As such, because defaulted defendants answered the amended complaint and set out
numerous affirmative defenses, they have satisfied the third factor and set forth a
This Court does not agree with co-defendants’ position that Rule 16(f) applies
in lieu of Rule 55(c) (Doc. 163). The entry of default in this case was not solely because
of the defaulted defendants failure to have new counsel enter an appearance with this
court on or before November 25, 2020. The entry of default was also reflective of prior
conduct. This was not the first time the defaulted defendants neglected to appear
after counsel withdrew.
On September 5, 2019 and September 16, 2019, Magistrate Judge Gilbert
Sison entered Orders to Show Cause against the defaulted defendants (Docs. 66 and
73).
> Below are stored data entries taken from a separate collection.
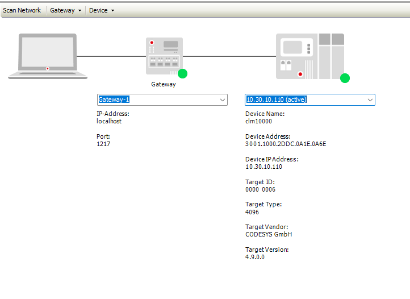The image size is (410, 299).
Task: Click the Target Vendor CODESYS GmbH text
Action: pyautogui.click(x=269, y=234)
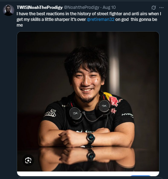Open the Aug 10 timestamp permalink
The image size is (168, 179).
tap(109, 7)
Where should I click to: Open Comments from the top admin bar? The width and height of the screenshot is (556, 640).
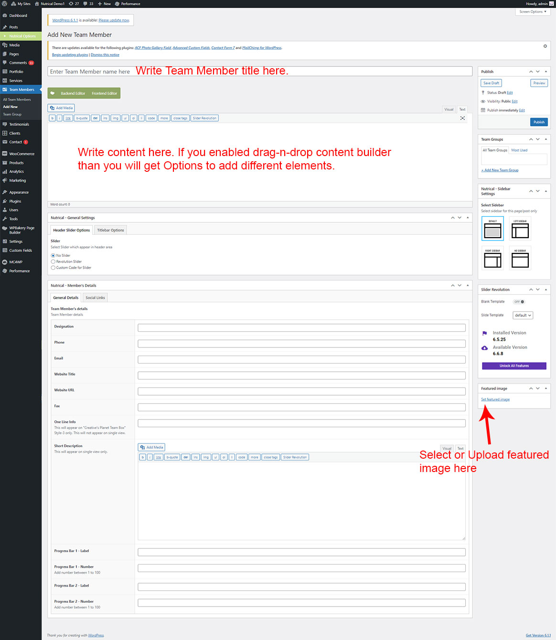pos(88,4)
First, the defaulted defendants failed to appear at a telephone conference on
September 5, 2019 after being advised to do so on August 22, 2019 (Doc. 63). Second,
the defaulted defendants failed to appear at a discovery dispute conference on
September 16, 2019, after notice was sent on September 11, 2020 (Doc 69). Third, the
defaulted defendants failed to have new counsel enter prior to September 13, 2019 as
ordered on August 22, 2019 (Doc. 63).
While defaulted defendants may not have been warned that their (lack of)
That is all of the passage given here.